What Is Vane?
Vane Data is a Python-first data processing engine for building AI-ready datasets. It combines DuckDB-compatible SQL, Python/Arrow UDFs, Ray-backed execution, and AI helper functions in one relation workflow.
Use Vane Data when your data is already structured or can be represented as rows, but the pipeline still needs Python libraries, model inference, embeddings, prompting, media processing, or distributed execution before the data is ready for training, search, analytics, or application systems.
The distribution package is vane-ai; the Python import package is vane.
The role Vane Data plays
Vane Data sits between storage and downstream systems.
It is designed to prepare datasets before they move into:
- Model training or fine-tuning jobs.
- Search and retrieval systems.
- Vector databases.
- Analytical warehouses or lakehouse tables.
- Model serving and application storage.
It is not an online model server, vector index, workflow scheduler, or transactional database. It focuses on the batch and analytical data processing step where SQL, Python, and AI model work need to stay in one pipeline.
The core idea
Vane Data keeps work table-oriented.
A pipeline starts with SQL, files, Arrow data, or another DuckDB-compatible input. Each stage returns a relation. You can keep adding relational operations, Python UDFs, or AI helpers, then materialize the result by showing, fetching, converting, or writing it.
That gives the pipeline one consistent shape:
- Use SQL to scan, filter, project, join, aggregate, and write tabular data.

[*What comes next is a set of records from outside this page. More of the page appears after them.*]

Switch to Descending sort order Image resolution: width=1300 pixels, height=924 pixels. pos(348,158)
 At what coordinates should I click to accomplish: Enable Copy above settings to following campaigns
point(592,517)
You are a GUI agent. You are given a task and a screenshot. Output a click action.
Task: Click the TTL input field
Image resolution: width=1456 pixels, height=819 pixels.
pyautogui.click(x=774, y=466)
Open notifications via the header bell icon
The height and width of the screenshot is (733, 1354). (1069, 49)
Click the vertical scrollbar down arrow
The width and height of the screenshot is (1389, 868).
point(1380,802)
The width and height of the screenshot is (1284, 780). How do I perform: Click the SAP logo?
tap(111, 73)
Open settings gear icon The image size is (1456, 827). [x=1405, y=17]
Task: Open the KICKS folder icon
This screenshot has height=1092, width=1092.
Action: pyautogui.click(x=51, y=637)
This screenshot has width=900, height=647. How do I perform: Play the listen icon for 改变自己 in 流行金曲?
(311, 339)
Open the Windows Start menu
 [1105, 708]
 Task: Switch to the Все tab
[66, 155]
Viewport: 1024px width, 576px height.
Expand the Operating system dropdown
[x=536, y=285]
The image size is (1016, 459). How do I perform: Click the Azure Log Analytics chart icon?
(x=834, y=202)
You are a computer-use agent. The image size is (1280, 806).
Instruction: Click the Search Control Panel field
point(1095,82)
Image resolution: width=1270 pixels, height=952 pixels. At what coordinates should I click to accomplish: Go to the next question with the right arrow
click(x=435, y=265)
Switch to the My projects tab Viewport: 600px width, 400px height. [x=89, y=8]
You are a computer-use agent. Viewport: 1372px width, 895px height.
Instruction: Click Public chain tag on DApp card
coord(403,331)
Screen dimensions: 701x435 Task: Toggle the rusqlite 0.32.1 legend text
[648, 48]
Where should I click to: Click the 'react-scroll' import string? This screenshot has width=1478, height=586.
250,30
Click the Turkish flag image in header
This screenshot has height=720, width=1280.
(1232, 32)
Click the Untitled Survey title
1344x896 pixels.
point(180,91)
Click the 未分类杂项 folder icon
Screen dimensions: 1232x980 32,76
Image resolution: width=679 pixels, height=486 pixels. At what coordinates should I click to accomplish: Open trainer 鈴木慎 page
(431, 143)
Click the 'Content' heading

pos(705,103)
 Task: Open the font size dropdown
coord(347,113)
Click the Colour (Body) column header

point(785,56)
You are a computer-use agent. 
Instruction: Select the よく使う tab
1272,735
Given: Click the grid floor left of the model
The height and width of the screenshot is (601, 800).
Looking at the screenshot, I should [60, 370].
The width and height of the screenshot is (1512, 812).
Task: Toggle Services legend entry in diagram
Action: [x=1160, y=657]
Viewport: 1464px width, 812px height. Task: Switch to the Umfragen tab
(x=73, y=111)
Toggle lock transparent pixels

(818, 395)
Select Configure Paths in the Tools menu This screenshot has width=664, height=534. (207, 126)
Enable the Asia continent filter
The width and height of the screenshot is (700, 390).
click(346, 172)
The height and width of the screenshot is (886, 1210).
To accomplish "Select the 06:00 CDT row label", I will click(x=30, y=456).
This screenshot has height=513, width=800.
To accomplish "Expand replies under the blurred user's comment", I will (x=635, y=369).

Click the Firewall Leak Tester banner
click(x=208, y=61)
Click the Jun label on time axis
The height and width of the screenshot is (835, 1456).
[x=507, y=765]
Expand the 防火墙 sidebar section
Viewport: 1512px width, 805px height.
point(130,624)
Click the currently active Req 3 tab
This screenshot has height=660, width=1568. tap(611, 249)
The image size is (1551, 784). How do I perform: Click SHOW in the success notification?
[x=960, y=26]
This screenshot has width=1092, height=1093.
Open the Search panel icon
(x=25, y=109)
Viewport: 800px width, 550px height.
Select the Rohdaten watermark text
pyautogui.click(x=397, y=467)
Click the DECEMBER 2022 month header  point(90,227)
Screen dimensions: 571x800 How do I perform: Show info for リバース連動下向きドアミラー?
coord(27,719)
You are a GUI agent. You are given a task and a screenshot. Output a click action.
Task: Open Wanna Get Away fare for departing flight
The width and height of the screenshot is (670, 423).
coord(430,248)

- Use Python UDFs for logic that should not be forced into SQL.
- Use AI helpers for common embedding, classification, and prompting tasks.
- Use Ray-backed execution when selected stages need distributed workers or GPU placement.
A small example
The example below starts with SQL, runs a Python Arrow batch UDF, and returns another relation.
import pyarrow as pa import vane con = vane.connect() docs = con.sql(""" select * from (values (1, 'Quarterly revenue report'), (2, 'Customer support policy'), (3, 'Model evaluation notes') ) as t(id, text) where text is not null """) def add_text_features(batch: pa.Table) -> pa.Table: ids = batch.column("id").to_pylist() texts = batch.column("text").to_pylist() return pa.table({ "id": ids, "text": texts, "text_length": [len(value) for value in texts], "mentions_policy": ["policy" in value.lower() for value in texts], }) features = docs.map_batches( add_text_features, schema={ "id": "INTEGER", "text": "VARCHAR", "text_length": "BIGINT", "mentions_policy": "BOOLEAN", }, batch_size=1024, execution_backend="subprocess_task", ) features.show()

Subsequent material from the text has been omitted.